#### Your objective
Transcribe the passage on storytelling and company growth, starting at the words "The moral of" and stopping after the words "aligned to stay.".

#### Extract

The moral of the story is this: tell stories that identify and celebrate the behaviors and roles that enable your strategy. Telling the right stories is a thread that runs through your entire lifecycle:

(1) Candidates need to hear stories that show alignment to join.  

(2) Employees need to remain aligned to stay.  

Make a plan, replan, plan again

Growing is hard and things change a lot when you’re growing quickly. That’s true, but I can say firsthand the pain of growth becomes more acute when founders focus too far ahead and lose sight of the stops on the way from point A to Point B. It’s also more acute when they don’t take time to revisit the plan regularly and adjust. Patrick Collison once said that you’re a new company every time you double. If we believe that, then short term plans will become outdated very quickly.

Saved data entries
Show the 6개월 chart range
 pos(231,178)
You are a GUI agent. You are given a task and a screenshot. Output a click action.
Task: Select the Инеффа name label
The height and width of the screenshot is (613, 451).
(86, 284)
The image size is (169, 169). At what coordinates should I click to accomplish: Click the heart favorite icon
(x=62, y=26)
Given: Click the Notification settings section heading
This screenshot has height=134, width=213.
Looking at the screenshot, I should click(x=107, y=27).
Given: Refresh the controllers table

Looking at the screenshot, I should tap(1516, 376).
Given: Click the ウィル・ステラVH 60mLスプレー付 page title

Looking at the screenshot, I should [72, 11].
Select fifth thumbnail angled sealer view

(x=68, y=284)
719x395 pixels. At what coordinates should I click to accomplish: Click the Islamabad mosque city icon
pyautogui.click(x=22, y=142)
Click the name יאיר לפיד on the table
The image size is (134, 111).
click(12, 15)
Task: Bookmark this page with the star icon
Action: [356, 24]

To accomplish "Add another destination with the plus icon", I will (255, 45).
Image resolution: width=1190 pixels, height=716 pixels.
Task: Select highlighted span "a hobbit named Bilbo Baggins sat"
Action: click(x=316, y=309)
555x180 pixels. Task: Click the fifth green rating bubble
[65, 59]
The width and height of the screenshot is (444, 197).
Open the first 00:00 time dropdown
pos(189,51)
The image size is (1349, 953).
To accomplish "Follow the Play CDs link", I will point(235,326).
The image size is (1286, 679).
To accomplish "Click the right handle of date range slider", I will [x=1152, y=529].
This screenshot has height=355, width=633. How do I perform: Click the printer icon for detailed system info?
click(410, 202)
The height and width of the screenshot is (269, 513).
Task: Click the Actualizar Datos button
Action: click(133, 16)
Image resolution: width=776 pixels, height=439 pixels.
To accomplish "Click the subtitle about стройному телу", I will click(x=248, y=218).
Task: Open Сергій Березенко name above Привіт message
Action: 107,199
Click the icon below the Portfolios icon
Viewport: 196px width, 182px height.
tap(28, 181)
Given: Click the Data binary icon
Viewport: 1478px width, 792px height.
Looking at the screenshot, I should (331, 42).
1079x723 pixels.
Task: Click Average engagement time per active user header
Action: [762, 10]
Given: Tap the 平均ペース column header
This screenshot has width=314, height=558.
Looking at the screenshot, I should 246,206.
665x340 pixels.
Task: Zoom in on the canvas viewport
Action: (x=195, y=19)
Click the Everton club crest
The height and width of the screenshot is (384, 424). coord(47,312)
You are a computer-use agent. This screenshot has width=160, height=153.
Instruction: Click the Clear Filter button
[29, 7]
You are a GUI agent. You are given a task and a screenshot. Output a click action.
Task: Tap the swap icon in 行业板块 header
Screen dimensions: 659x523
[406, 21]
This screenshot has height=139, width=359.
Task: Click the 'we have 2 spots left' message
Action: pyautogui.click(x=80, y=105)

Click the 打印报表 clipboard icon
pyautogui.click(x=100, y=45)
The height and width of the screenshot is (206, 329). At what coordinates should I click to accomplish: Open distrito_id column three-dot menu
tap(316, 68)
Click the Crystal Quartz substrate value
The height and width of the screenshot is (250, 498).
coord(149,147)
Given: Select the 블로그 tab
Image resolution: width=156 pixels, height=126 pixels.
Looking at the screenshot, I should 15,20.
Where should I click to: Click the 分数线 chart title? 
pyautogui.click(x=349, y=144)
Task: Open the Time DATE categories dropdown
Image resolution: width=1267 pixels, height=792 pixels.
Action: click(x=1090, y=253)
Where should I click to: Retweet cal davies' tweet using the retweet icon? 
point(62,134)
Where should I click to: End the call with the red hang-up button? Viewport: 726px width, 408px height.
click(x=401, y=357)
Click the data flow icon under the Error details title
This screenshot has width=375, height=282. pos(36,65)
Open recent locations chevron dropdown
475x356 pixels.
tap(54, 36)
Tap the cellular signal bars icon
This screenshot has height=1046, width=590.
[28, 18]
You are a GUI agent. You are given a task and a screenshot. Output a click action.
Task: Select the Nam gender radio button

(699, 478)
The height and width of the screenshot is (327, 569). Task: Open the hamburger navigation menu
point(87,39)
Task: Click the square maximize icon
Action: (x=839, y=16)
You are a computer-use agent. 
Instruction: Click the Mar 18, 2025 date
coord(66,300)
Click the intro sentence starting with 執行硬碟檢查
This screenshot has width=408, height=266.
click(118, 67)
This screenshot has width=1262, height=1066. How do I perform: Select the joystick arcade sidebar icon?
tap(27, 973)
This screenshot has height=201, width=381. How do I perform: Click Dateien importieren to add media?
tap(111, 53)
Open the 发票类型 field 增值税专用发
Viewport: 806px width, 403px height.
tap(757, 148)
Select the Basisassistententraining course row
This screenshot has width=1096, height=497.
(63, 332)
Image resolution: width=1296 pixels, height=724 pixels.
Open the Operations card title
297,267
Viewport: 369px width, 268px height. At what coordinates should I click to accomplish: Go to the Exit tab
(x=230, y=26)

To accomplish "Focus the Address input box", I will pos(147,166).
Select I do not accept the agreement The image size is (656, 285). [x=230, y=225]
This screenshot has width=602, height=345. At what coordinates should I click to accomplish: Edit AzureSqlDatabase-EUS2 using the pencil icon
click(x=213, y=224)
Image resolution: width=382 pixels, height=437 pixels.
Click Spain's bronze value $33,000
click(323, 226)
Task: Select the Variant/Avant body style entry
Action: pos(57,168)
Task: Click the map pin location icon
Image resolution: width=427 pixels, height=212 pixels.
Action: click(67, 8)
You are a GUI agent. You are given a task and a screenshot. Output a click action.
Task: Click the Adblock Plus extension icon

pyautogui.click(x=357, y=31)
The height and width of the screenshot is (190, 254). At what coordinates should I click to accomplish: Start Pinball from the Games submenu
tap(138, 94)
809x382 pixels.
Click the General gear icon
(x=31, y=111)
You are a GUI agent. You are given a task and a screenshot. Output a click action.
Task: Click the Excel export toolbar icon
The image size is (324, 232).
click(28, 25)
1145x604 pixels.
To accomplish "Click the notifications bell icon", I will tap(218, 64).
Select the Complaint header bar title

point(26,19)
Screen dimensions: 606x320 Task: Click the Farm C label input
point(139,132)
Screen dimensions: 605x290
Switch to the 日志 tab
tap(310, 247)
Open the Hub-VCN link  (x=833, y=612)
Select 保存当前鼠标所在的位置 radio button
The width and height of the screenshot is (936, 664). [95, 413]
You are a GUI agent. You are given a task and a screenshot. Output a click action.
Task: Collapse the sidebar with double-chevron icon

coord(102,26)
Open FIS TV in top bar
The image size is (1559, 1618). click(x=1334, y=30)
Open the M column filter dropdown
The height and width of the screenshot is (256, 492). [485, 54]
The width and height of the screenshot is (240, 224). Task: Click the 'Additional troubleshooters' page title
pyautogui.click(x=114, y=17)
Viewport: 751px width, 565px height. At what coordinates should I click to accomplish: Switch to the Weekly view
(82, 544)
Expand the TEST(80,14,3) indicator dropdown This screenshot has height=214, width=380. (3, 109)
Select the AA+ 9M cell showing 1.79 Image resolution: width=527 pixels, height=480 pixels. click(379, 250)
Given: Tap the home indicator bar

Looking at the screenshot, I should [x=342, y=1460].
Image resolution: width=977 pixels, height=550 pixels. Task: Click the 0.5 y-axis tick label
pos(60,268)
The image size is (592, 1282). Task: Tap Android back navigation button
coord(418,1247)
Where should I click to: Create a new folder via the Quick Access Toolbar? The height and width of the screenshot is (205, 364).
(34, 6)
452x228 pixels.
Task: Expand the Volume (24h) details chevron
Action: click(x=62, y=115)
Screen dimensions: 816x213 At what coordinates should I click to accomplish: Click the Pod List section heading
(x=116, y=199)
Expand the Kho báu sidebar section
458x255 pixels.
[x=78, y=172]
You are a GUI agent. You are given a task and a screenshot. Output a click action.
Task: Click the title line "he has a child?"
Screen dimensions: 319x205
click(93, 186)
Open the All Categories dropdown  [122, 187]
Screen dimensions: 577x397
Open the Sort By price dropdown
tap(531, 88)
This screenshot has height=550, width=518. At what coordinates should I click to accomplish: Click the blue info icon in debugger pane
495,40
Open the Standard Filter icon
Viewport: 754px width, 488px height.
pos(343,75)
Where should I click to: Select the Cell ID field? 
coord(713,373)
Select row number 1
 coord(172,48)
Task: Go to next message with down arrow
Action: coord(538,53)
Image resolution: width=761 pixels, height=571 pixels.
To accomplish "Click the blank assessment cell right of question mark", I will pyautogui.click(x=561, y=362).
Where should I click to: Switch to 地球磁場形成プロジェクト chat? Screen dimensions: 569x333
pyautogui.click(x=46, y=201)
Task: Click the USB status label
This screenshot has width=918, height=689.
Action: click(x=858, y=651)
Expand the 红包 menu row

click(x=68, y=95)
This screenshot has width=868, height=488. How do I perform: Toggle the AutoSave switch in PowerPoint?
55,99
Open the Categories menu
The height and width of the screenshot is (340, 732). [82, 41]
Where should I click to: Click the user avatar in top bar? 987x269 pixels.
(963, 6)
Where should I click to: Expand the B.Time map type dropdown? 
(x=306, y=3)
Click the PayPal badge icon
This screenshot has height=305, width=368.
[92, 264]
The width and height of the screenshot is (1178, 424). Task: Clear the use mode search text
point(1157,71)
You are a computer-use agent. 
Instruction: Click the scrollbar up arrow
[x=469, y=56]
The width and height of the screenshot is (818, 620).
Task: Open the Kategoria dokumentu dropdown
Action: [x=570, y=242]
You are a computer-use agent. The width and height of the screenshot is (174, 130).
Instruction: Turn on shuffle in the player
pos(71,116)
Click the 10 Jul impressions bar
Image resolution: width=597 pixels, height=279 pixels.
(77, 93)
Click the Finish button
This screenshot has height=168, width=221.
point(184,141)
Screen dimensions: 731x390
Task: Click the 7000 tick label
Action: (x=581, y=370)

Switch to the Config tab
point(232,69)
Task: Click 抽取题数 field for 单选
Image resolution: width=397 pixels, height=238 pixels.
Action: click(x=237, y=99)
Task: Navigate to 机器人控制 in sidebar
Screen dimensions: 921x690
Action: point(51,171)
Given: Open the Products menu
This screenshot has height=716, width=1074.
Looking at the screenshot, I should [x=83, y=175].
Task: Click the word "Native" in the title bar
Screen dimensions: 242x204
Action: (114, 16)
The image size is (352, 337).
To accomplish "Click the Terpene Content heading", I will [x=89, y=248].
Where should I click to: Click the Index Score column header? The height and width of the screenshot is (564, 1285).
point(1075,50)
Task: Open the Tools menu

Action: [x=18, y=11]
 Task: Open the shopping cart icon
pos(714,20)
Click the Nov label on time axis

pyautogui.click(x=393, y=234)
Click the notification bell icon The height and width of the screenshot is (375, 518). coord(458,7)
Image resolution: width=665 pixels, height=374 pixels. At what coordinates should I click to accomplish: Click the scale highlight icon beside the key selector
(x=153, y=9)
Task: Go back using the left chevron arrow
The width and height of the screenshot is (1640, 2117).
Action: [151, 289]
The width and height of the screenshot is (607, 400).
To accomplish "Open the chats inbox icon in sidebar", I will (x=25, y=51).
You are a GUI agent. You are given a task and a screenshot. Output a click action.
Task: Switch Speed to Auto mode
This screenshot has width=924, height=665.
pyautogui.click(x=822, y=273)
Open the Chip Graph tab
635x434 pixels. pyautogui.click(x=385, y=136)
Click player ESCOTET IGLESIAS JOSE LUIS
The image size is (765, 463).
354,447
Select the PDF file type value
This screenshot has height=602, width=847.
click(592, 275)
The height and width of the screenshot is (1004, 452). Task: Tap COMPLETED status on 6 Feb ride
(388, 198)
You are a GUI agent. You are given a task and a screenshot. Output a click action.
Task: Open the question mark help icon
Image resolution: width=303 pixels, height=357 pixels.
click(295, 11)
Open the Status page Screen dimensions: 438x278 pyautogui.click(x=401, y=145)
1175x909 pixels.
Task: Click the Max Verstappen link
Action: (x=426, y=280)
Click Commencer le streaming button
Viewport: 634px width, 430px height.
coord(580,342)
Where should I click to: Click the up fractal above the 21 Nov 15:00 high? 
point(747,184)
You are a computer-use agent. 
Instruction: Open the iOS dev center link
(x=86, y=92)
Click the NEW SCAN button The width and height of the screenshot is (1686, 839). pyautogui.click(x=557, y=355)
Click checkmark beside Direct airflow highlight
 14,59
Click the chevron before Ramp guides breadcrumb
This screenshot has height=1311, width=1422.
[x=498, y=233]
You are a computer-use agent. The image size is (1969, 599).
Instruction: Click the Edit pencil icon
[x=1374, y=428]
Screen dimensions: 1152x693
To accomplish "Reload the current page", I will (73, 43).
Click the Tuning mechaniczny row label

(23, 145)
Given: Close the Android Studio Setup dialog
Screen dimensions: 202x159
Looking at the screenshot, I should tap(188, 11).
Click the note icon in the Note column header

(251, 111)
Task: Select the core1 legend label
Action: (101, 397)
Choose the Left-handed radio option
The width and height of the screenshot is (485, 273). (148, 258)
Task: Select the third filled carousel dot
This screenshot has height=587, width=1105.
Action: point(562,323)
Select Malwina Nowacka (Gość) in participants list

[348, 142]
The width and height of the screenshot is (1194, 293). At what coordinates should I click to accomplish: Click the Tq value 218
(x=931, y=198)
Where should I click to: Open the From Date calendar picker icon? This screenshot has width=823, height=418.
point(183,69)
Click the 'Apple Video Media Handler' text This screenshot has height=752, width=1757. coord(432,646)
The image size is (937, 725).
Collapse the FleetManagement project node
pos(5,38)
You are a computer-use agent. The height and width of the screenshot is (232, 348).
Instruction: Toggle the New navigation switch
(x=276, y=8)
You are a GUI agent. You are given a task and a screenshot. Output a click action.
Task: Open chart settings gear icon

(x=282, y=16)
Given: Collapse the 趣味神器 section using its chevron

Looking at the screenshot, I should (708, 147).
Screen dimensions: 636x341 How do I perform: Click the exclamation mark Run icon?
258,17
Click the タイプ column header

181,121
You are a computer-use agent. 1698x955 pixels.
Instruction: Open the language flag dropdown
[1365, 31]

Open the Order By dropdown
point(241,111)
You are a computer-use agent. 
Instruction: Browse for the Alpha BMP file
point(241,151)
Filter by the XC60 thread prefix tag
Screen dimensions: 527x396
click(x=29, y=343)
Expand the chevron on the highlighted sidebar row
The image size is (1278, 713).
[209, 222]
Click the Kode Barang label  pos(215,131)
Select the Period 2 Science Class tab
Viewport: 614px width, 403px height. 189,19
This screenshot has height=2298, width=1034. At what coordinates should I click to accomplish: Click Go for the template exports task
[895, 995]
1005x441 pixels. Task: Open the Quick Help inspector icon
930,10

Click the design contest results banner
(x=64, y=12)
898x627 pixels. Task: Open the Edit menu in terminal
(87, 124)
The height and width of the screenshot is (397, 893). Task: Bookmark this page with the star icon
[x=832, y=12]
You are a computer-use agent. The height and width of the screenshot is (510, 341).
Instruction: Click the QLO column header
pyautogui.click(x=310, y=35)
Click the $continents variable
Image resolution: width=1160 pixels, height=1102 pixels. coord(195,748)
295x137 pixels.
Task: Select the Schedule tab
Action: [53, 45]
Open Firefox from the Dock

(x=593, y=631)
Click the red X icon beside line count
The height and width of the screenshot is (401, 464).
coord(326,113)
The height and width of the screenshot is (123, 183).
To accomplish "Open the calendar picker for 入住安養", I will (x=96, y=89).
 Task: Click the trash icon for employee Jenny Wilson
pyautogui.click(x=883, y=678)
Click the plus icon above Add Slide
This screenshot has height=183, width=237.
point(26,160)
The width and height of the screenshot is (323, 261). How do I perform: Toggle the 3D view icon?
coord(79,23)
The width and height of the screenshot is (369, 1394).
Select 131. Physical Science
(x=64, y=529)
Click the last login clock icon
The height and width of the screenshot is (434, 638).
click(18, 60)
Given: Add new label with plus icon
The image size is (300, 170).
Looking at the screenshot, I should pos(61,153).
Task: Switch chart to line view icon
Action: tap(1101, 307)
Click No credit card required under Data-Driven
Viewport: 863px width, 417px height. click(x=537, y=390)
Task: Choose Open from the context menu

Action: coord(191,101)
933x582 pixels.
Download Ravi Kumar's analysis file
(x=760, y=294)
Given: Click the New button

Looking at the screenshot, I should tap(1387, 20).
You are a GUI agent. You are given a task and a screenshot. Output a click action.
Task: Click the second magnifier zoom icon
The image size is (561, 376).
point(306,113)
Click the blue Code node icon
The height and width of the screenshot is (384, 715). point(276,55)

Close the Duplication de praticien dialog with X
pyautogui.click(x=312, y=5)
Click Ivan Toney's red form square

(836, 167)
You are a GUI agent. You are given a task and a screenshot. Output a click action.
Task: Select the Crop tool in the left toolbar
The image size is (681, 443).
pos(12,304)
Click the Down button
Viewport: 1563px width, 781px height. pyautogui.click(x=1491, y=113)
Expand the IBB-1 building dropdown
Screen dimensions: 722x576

#### Answer to this problem
The moral of the story is this: tell stories that identify and celebrate the behaviors and roles that enable your strategy. Telling the right stories is a thread that runs through your entire lifecycle:

(1) Candidates need to hear stories that show alignment to join.  

(2) Employees need to remain aligned to stay.